• Stated goal:
Gather every line of the data below that contains the string "Click". Case counts.

## Start Data lines

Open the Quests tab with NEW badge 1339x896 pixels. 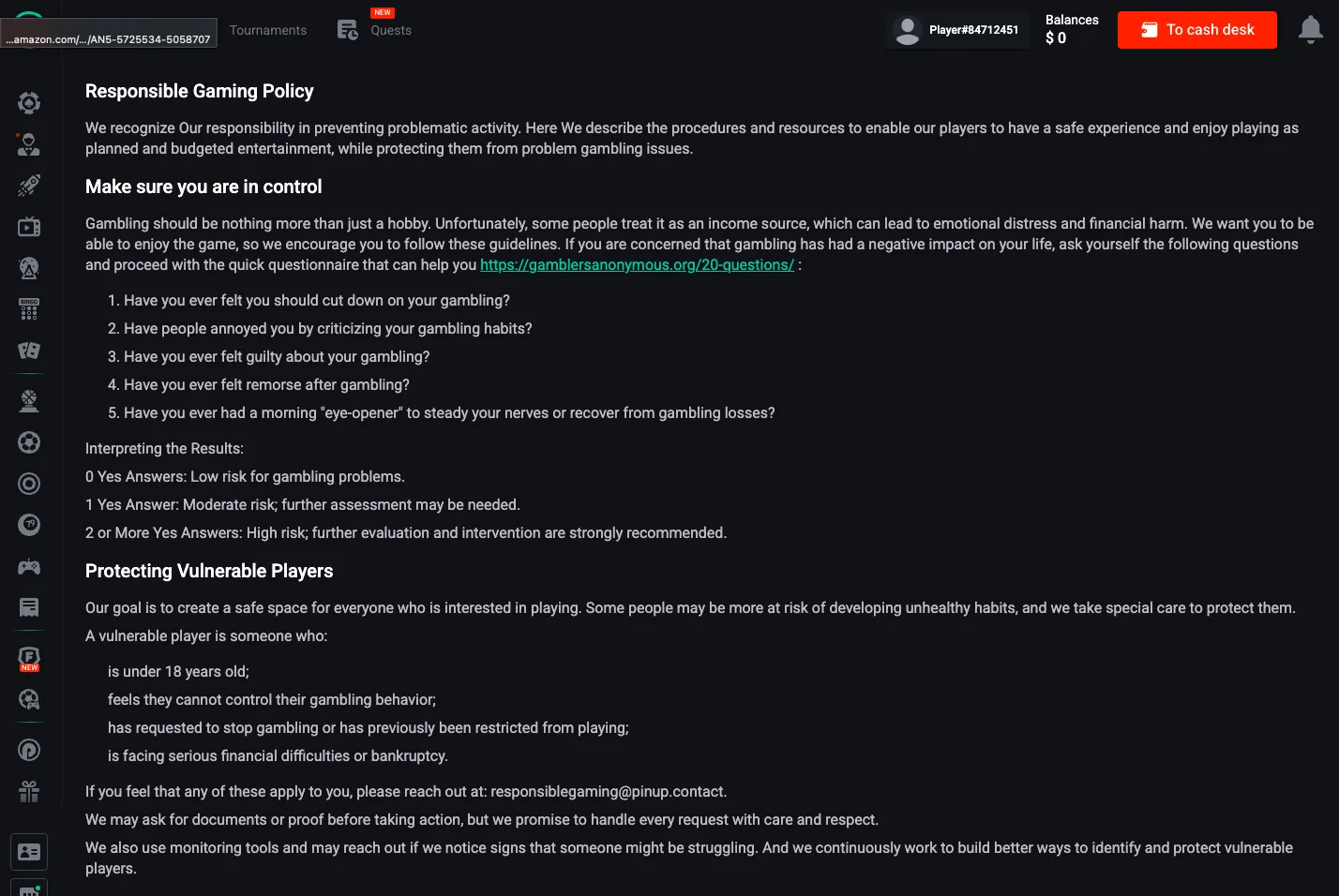[374, 29]
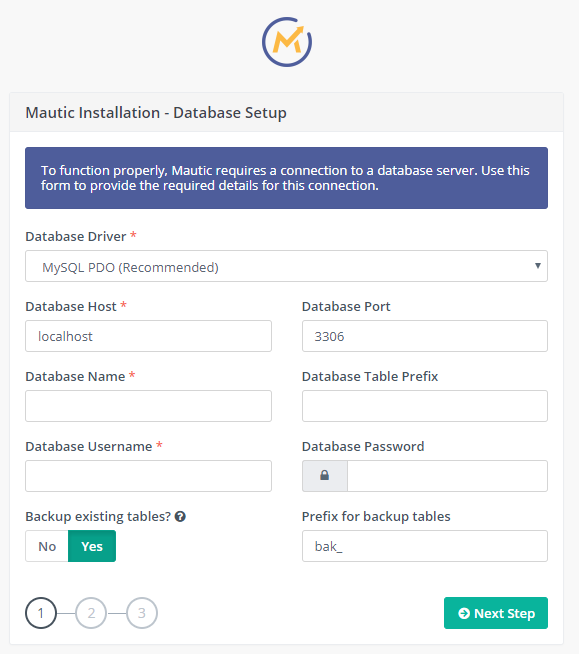Screen dimensions: 579x654
Task: Go to step 3 circle indicator
Action: [142, 613]
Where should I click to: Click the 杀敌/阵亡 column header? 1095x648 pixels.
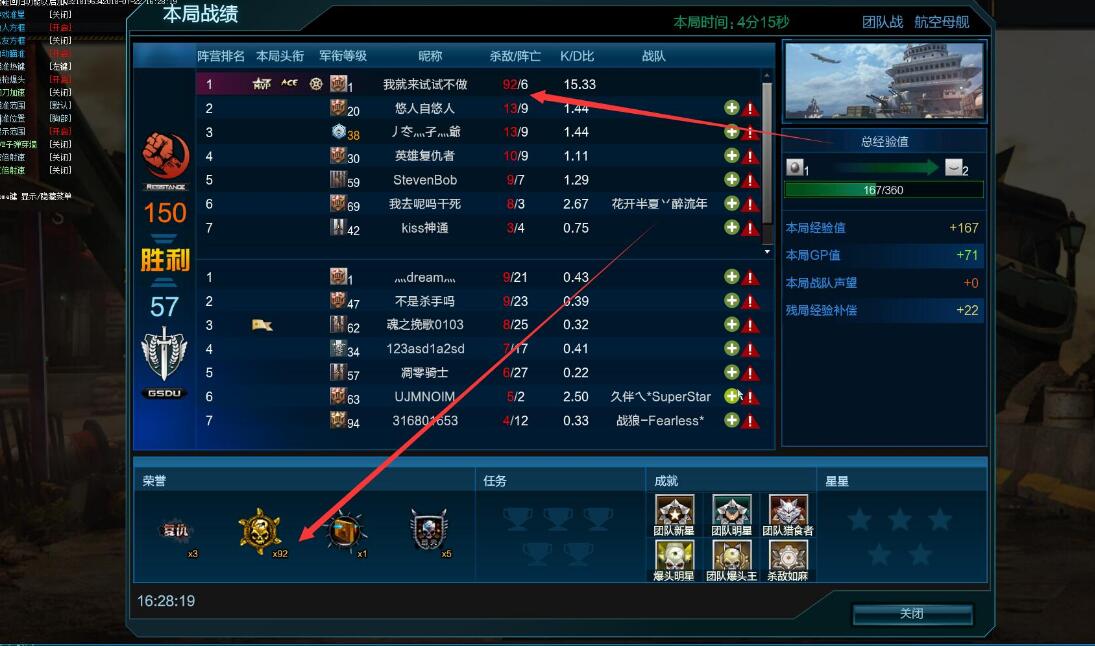(515, 56)
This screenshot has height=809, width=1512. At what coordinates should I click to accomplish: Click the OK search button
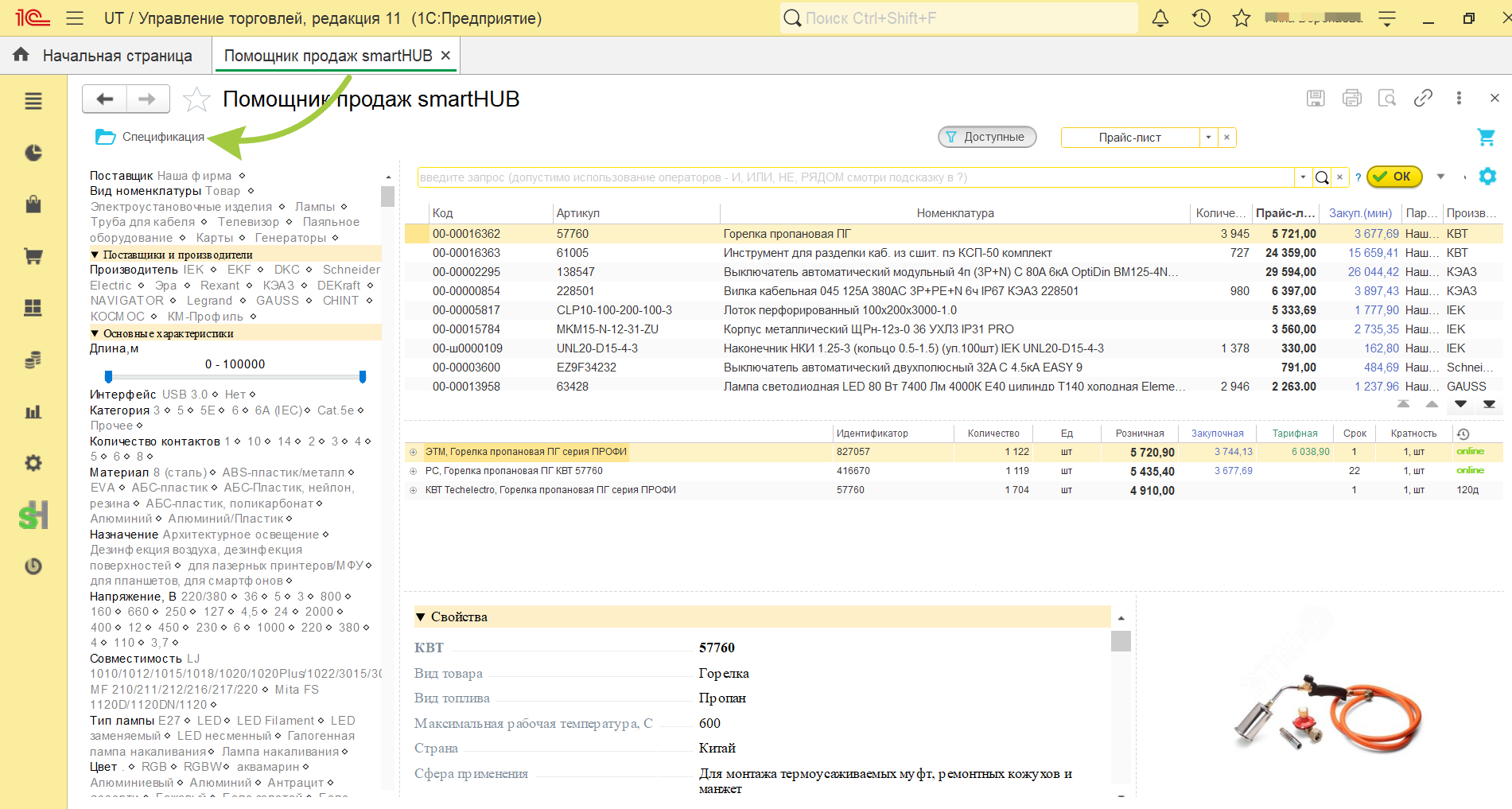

## End Data lines

• Task output:
Where should I click to: Click the 杀敌/阵亡 column header? 1095x648 pixels.
This screenshot has height=809, width=1512. At what coordinates should I click to accomplish: Click the OK search button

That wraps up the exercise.